# WHAT YOU WILL DO
- 1) List the tools that the comment thread on LLM coding rules describes as reliable.
- 2) Extend the comment thread on LLM coding rules with a few sentences that follow on from its final sentence.

--- EXCERPT ---

It's great, some of the time, the great draw of computing was that it would always catch the silly things we do as humans.

If it didn't we'd change the change code and the next time (and forever onward) it would catch that case too.

Now we're playing wack-a-mole and pleading with words like "CRITICAL" and bold text to our in .cursorrules to try and make the LLM pay attention, maybe it works today, might not work tomorrow.

Meanwhile the C-suite pushing these tools onto us still happily blame the developers when there's a problem.

1 comments

> It's great, some of the time, the great draw of computing was that it would always catch the silly things we do as humans.

People are saying that you should write a thesis-length file of rules, and they’re the same people balking at programming language syntax and formalism. Tools like linters, test runners, compilers are reliable in a sense that you know exactly where the guardrails are and where to focus mentally to solve an issue.

--- RECORD SET ---

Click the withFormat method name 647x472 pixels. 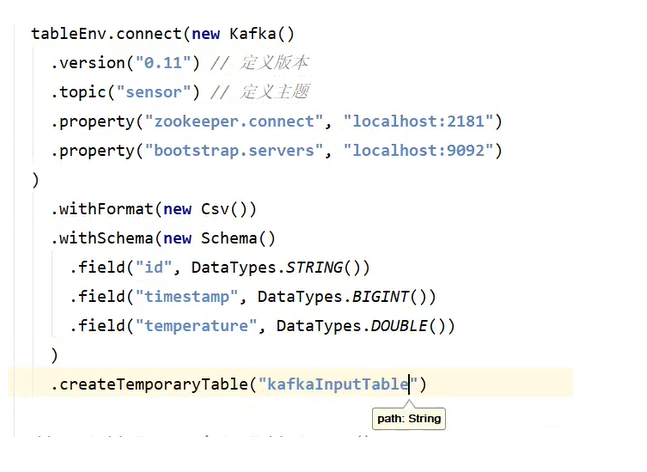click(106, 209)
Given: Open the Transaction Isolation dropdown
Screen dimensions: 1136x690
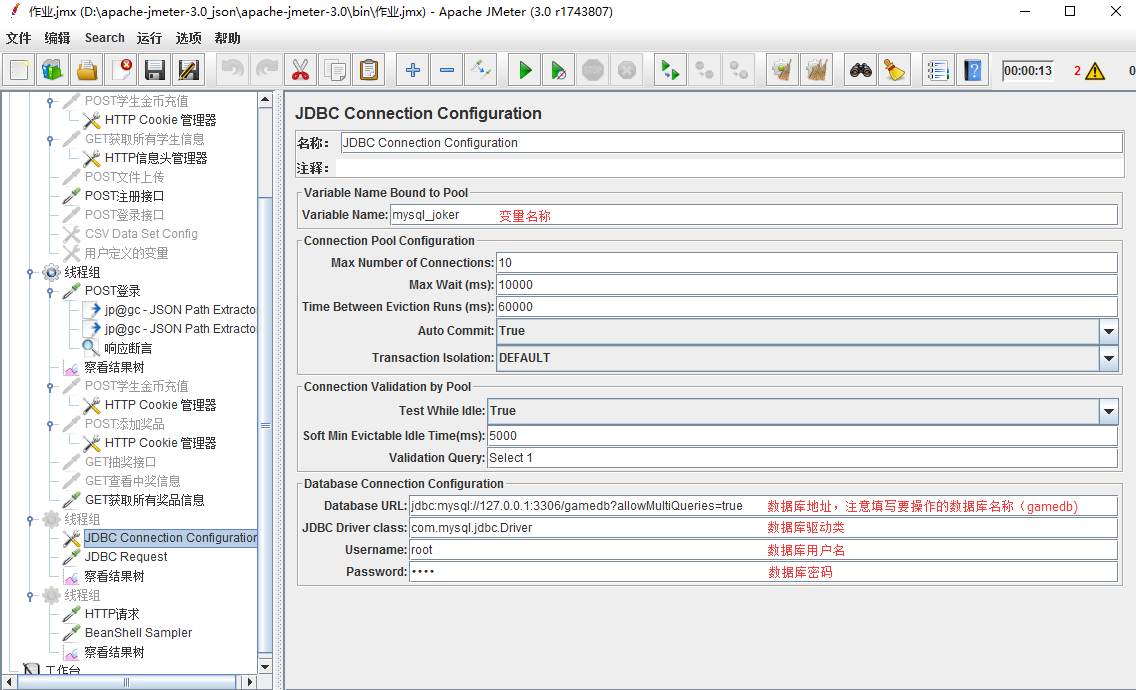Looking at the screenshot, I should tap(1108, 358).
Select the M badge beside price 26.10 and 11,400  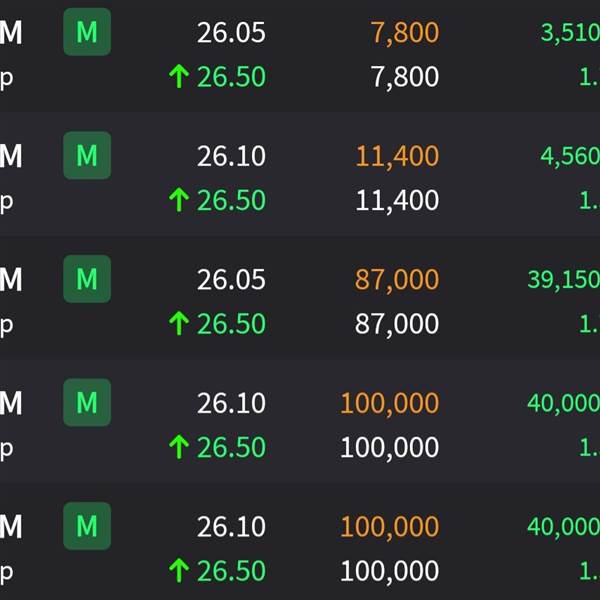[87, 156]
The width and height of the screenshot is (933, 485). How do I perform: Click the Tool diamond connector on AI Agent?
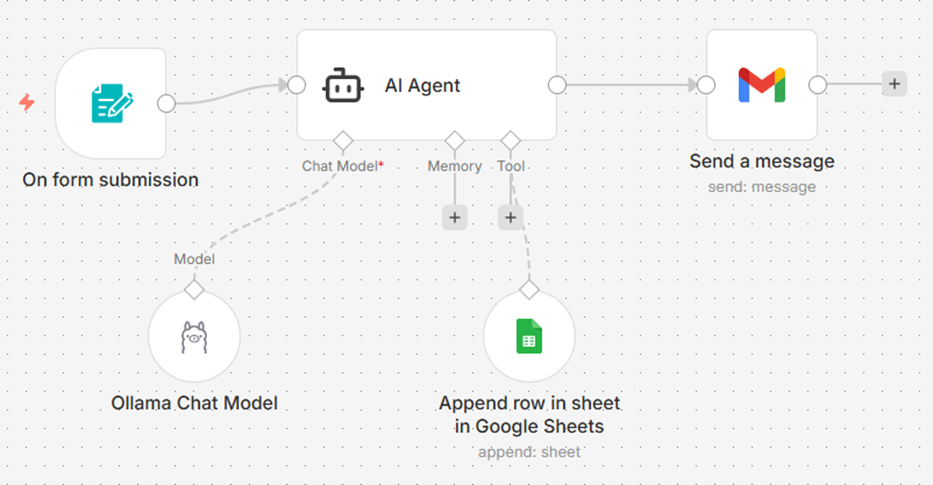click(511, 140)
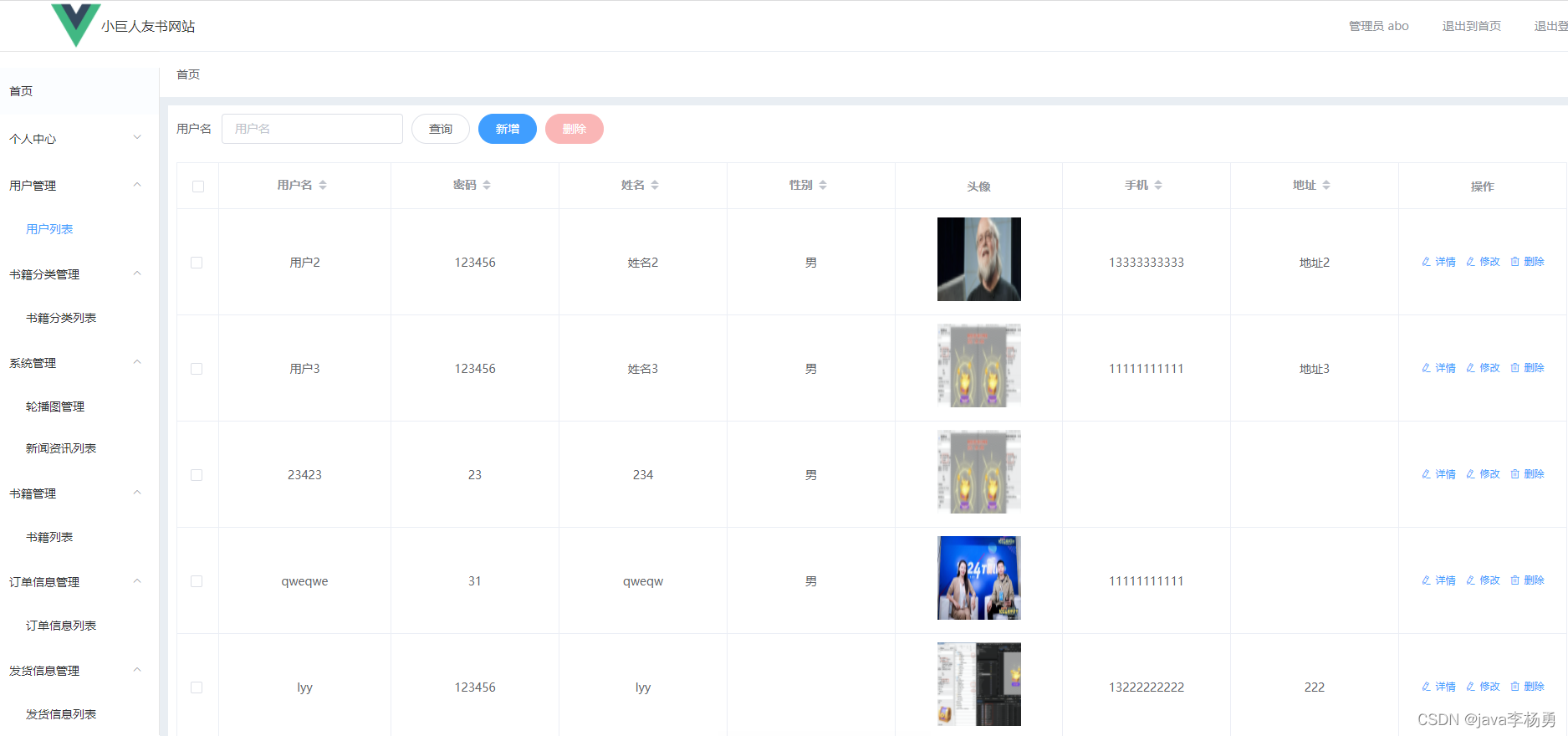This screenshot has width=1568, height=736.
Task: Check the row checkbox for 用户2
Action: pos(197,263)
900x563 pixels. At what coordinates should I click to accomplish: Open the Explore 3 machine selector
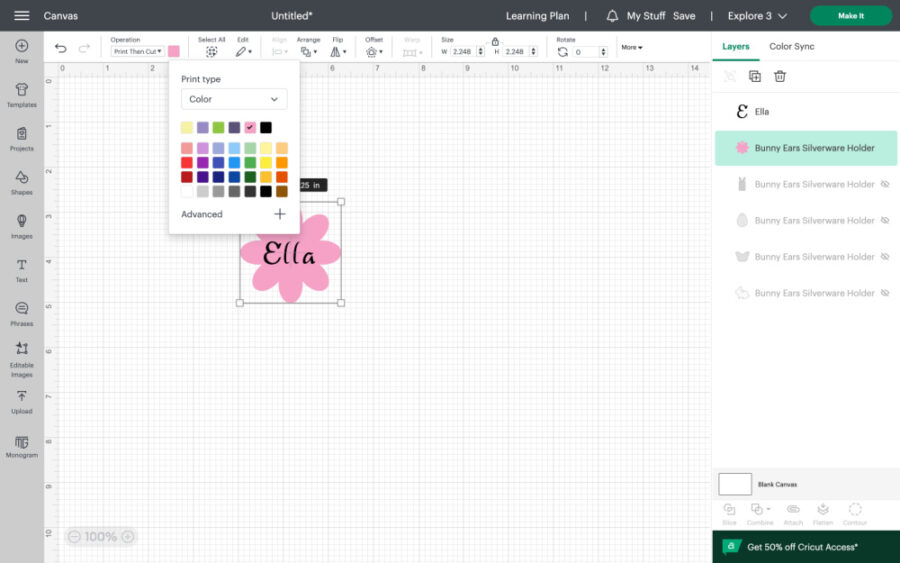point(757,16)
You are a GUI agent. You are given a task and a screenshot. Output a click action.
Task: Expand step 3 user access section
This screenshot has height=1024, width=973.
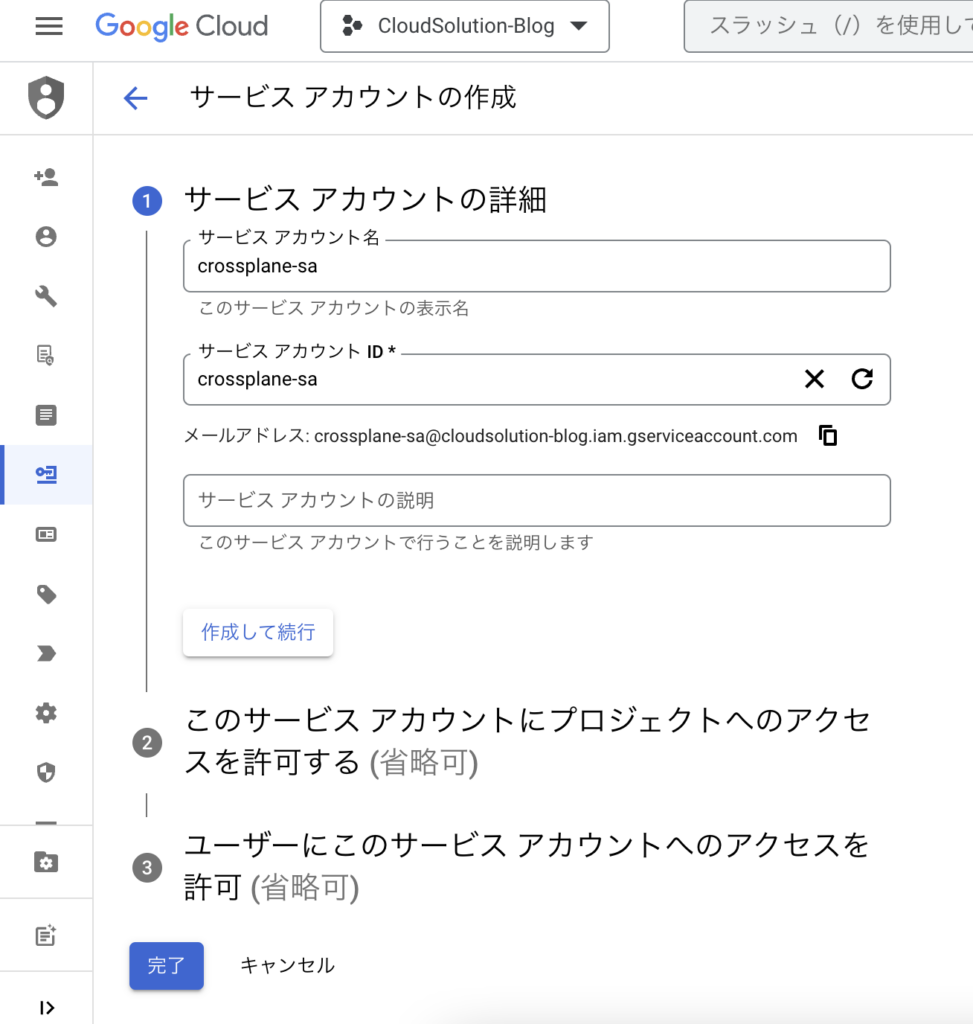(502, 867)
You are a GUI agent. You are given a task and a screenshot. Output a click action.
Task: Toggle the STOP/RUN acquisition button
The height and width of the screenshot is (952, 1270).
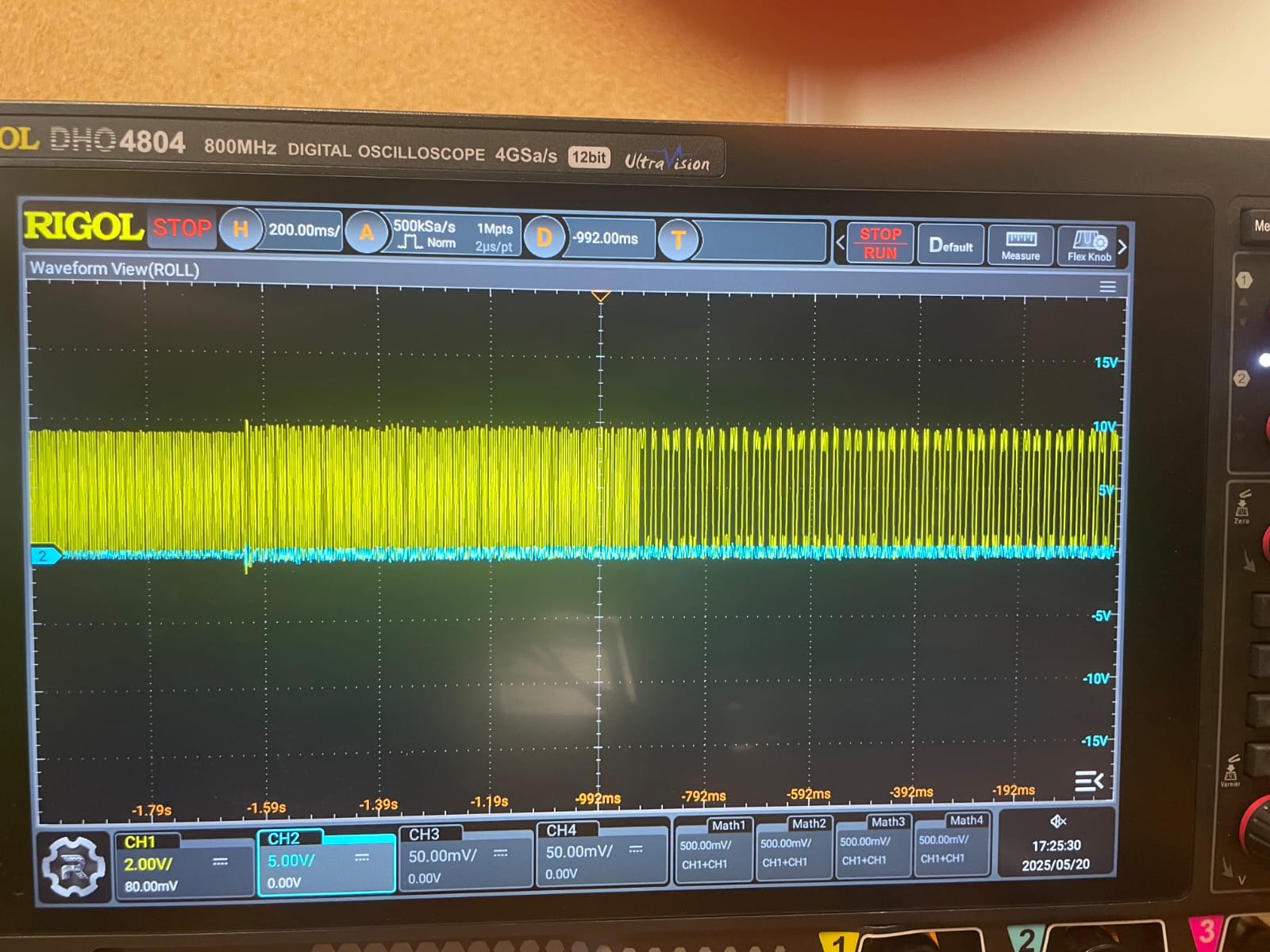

---

# ANSWERS TO THE EXERCISE
- 1) linters, test runners, compilers

- 2)
This repo [1] is a brilliant illustration of the copium going into this.

Third line of the Claude prompt [2]:

IMPORTANT: You must NEVER generate or guess URLs for the user - Who knew solving LLM hallucinations was just that easy?

IMPORTANT: DO NOT ADD ***ANY*** COMMENTS unless asked - Guess we need triple bold to make it pay attention now?

It gets even more ludicrous when you see the recommendation that you should use a LLM to write this slop of a .cursorrules file for you.